Aproximadamente un año y medio antes, el doctor Dohmler mantuvo una correspondencia más bien vaga con un señor norteamericano que vivía en Lausana, un tal Devereux Warren, de los Warren de Chicago. Concertaron una cita y un día llegó el señor Warren a la clínica con su hija Nicole, una muchacha de dieciséis años. Era evidente que la chica no estaba bien y la enfermera que la acompañaba se la llevó a dar un paseo por los jardines mientras el señor Warren consultaba con el doctor Dohmler.

Warren era extraordinariamente apuesto y aparentaba menos de cuarenta años. Era un buen ejemplar de norteamericano en todos los aspectos: alto, de espaldas anchas, bien proporcionado; «un homme trés chic» fueron las palabras que utilizó el doctor Dohmler para describírselo a Franz. Sus grandes ojos grises estaban ribeteados de venillas de estar expuesto al sol mientras remaba en el lago de Ginebra, y tenía ese aire especial que da haber conocido las mejores cosas del mundo. La conversación fue en alemán, pues resultó que se había educado en Göttingen. Estaba nervioso y era evidente que el asunto que le había llevado allí le resultaba muy penoso.
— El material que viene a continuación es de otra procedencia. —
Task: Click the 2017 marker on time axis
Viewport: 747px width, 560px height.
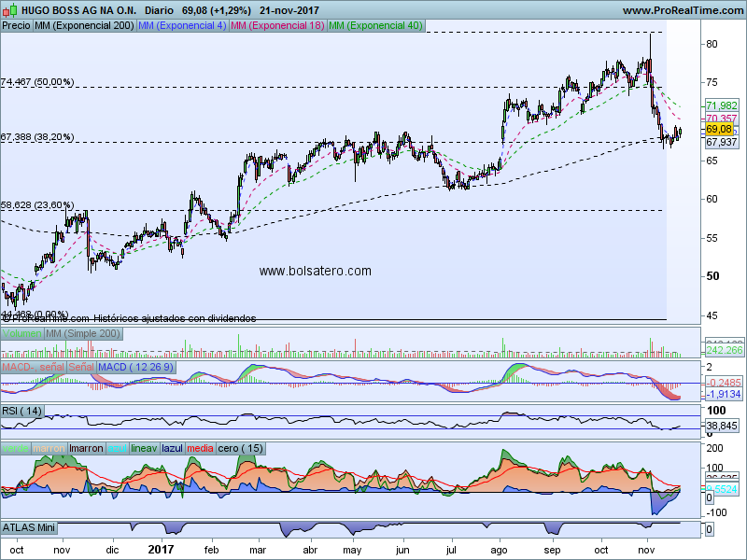Action: coord(162,550)
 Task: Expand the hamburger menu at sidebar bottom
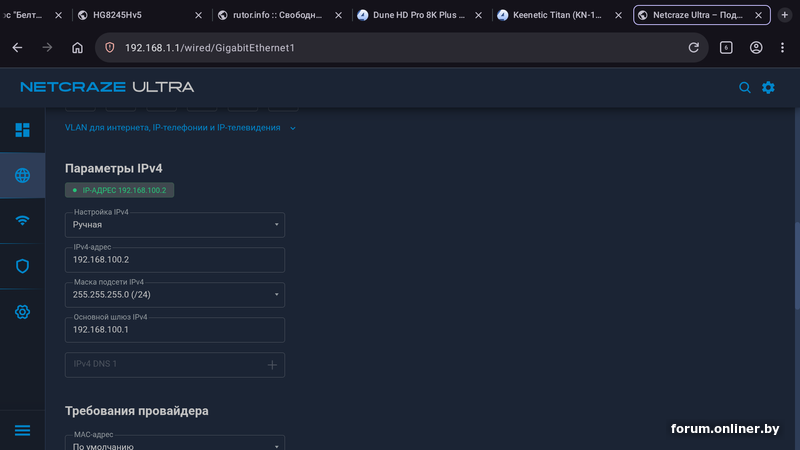click(22, 430)
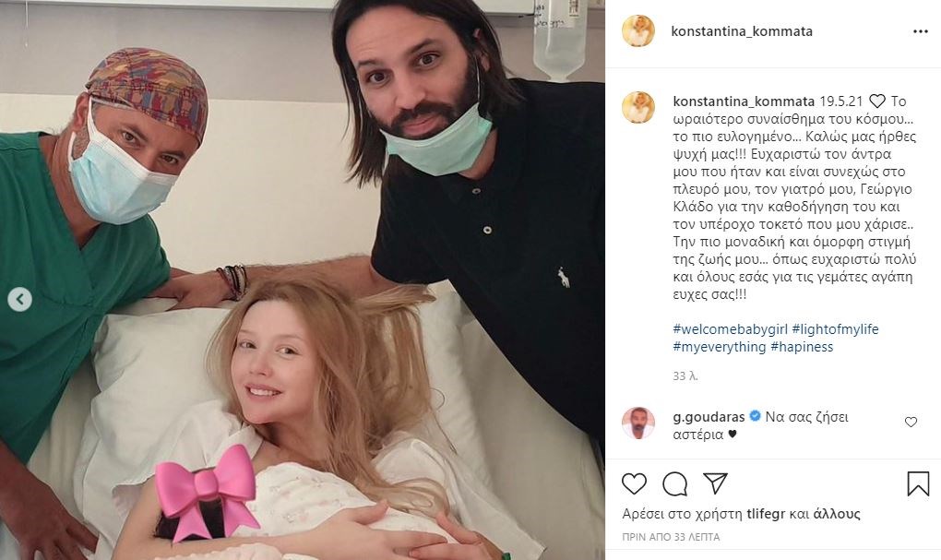941x560 pixels.
Task: Open konstantina_kommata username in header
Action: (741, 31)
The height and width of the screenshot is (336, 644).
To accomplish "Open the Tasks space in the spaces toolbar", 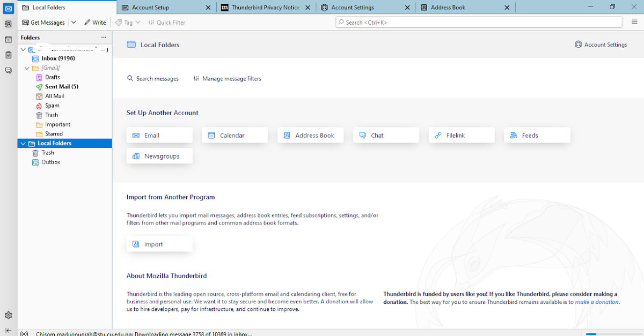I will [8, 55].
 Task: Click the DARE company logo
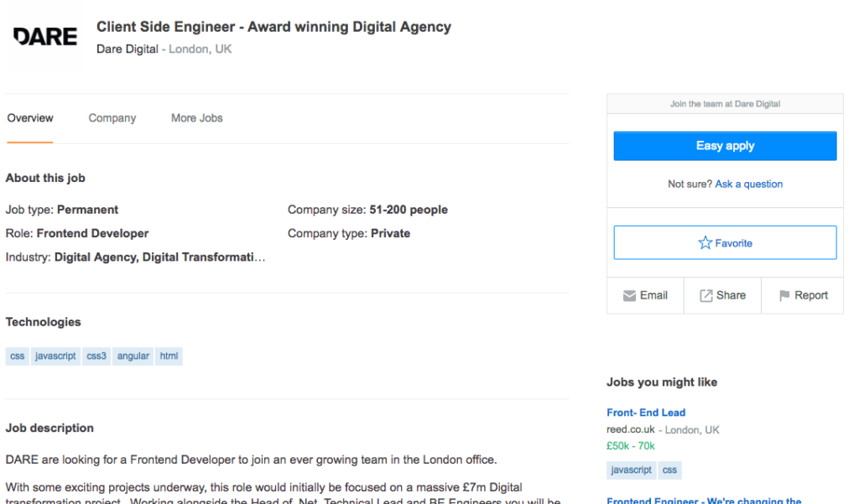[x=45, y=37]
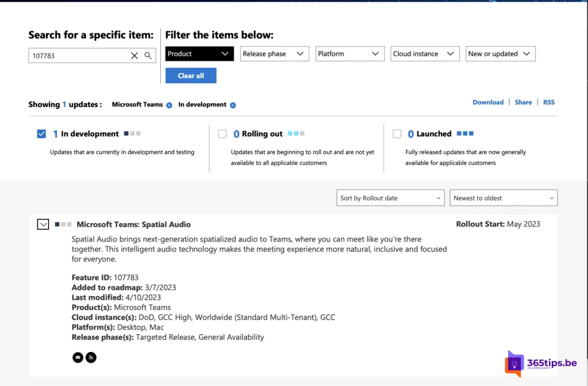Click the RSS feed icon below details
The image size is (588, 386).
(x=91, y=358)
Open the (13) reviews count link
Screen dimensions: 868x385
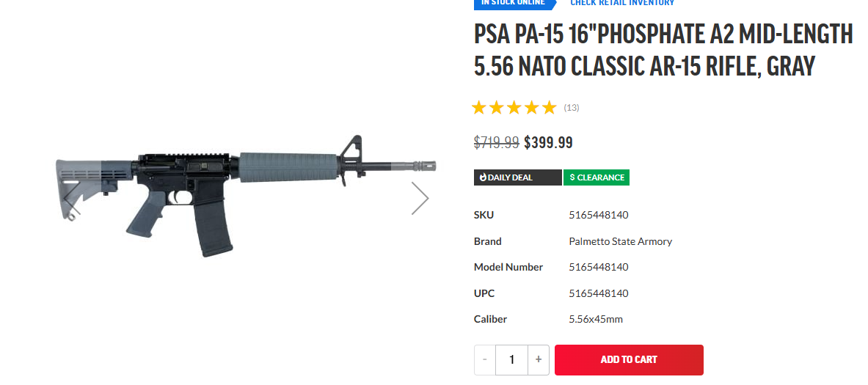(572, 108)
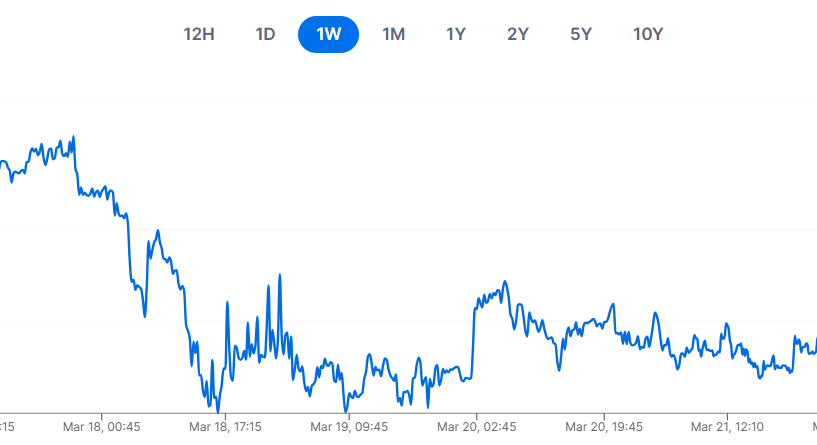Select the 5Y range option
The width and height of the screenshot is (817, 445).
tap(581, 34)
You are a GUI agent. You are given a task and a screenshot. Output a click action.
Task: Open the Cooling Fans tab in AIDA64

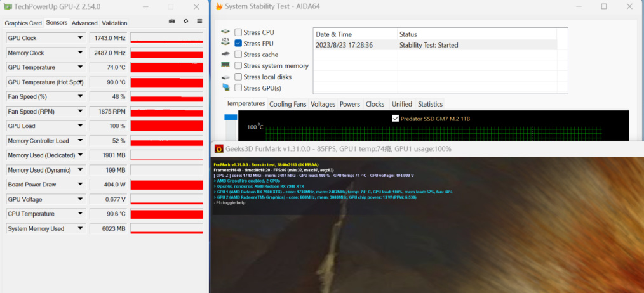pos(288,104)
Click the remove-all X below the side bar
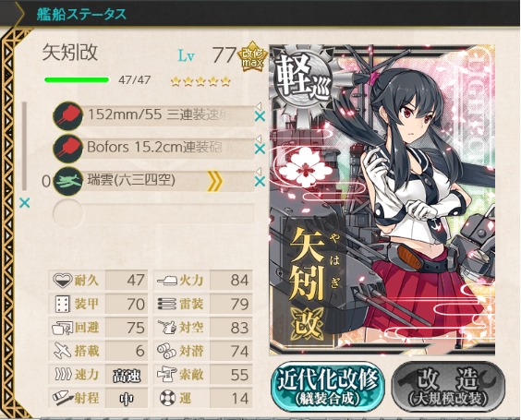Screen dimensions: 521x420 25,202
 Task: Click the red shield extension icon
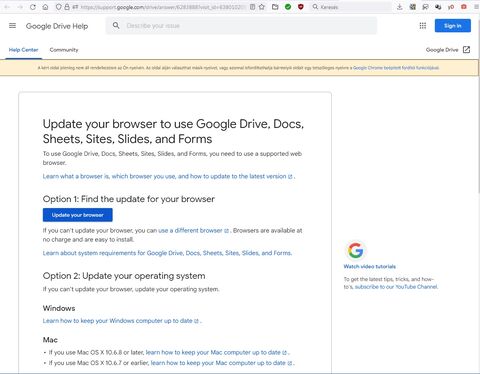(x=301, y=7)
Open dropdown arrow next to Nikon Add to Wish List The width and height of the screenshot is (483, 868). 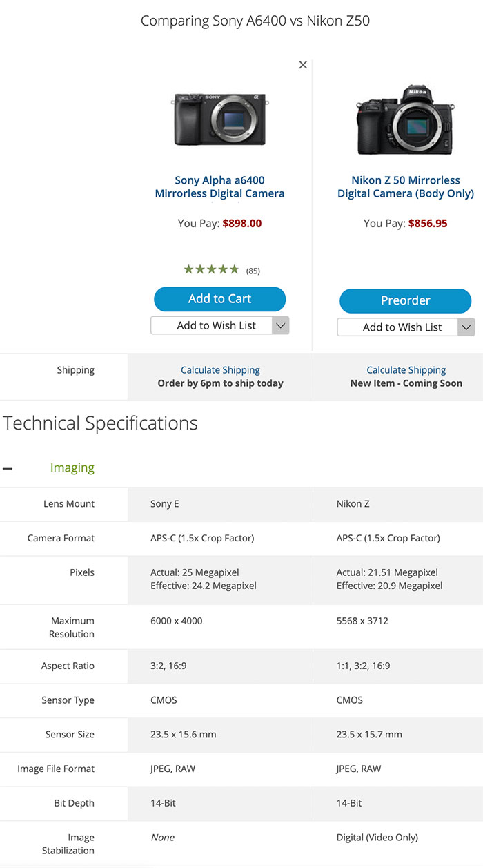[x=467, y=327]
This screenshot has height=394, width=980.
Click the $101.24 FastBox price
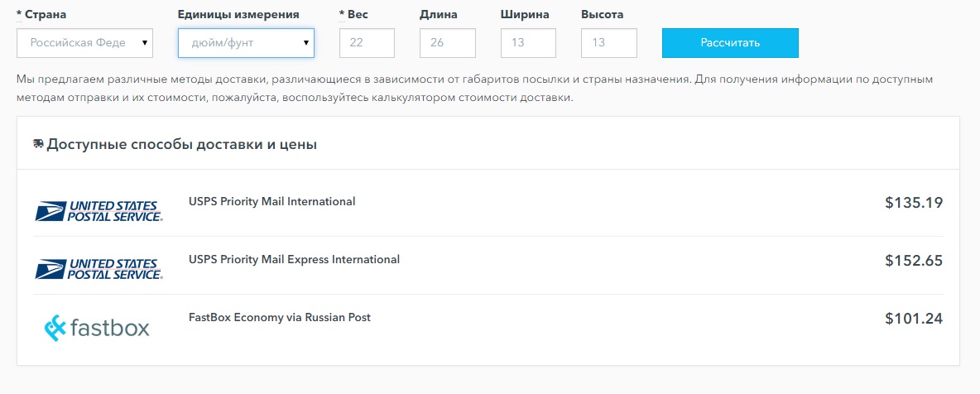[x=914, y=319]
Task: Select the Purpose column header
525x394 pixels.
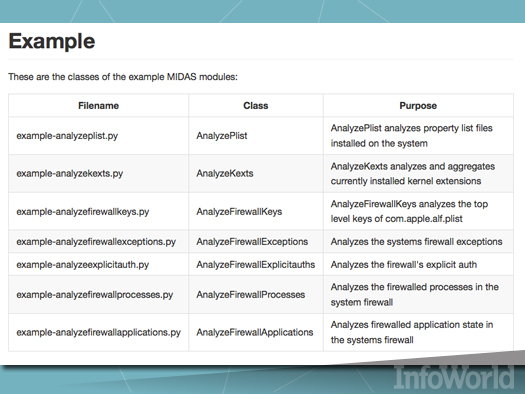Action: click(418, 105)
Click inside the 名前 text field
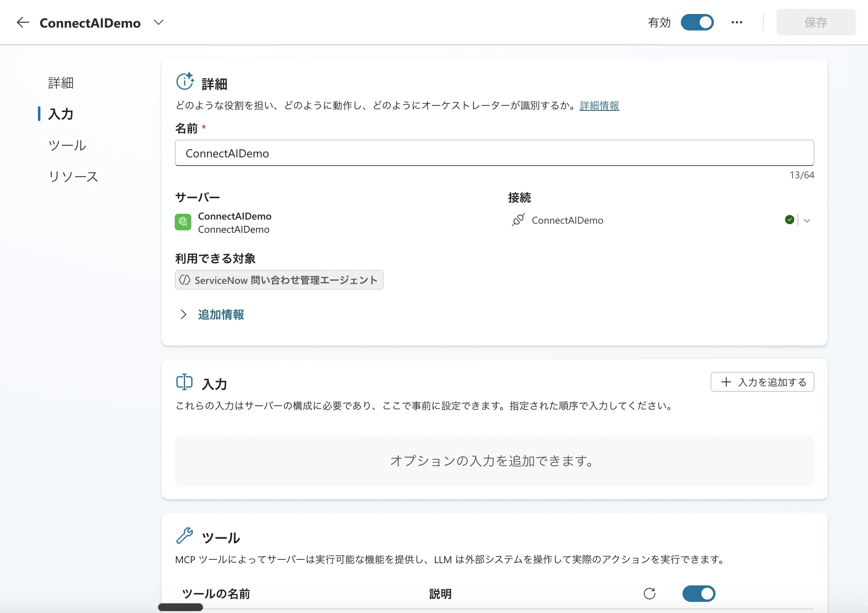 pyautogui.click(x=412, y=153)
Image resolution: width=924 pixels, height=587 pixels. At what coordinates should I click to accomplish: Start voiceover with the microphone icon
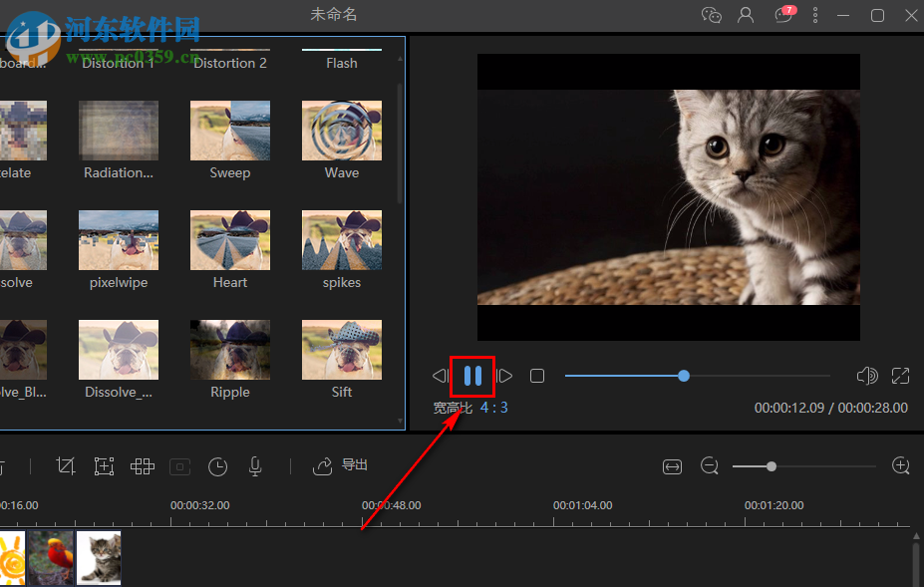(255, 465)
—Doctor Dohmler, mi hija no está bien de la cabeza. La he puesto en manos de numerosos especialistas y entemieras y se ha sometido a un par de curas de reposo, pero la cosa ha cobrado unas dimensiones que me desbordan y me han recomendado insistentemente que viniera a verle a usted.

—Muy bien —dijo el doctor Dohmler—. ¿Por qué no me lo cuenta todo desde el principio?

—No hay ningún principio, o por lo menos, que yo sepa, no hay ningún caso de enfermedad mental en la familia por ninguno de los dos lados. La madre de Nicole falleció cuando ella tenía once años, y más o menos he sido para ella un padre y una madre a la vez, con la ayuda de institutrices. Padre y madre a la vez.

Daba muestras de gran emoción mientras decía esto y el doctor Dohmler observó que tenía lágrimas en los ojos y notó por primera vez que le olía algo el aliento a whisky.

—De niña era un encanto. Todo el mundo estaba loco con ella, todo el que la conocía. Era lista como el diablo y más alegre que unas pascuas. Tenía afición a leer, a dibujar, a bailar, a tocar el piano, lo que fuera. Le oía decir a mi mujer que de todos nuestros hijos Nicole era la única que no lloraba por las noches. Tengo otra hija mayor y tenía un hijo que murió, pero Nicole era… Nicole era… Nicole…

Se interrumpió bruscamente y el doctor Dohmler salió en su ayuda.

—Era una niña completamente normal, inteligente y feliz.

—Absolutamente.

El doctor Dohmler esperó a que siguiera. El señor Warren maneó la cabeza, dio un profundo suspiro, echó una mirada rápida al doctor Dohmler y volvió a bajar la vista.

—Hará unos ocho meses, o tal vez seis o diez, no sé muy bien. Estoy tratando de calcularlo, pero no recuerdo exactamente dónde estábamos cuando empezó a hacer cosas raras… locuras. Su hermana fue la primera en decirme algo. Porque Nicole para mí seguía siendo la misma… —añadió de manera más bien apresurada, como si alguien le hubiera echado la culpa a él— la misma niña encantadora de siempre. Lo primero tuvo que ver con un criado.

—Ah, sí —dijo el doctor Dohmler haciendo un gesto de asentimiento con su cabeza venerable, como si, a la manera de Sherlock Holmes, hubiera sabido que en ese punto del relato tenía que entrar en escena un criado.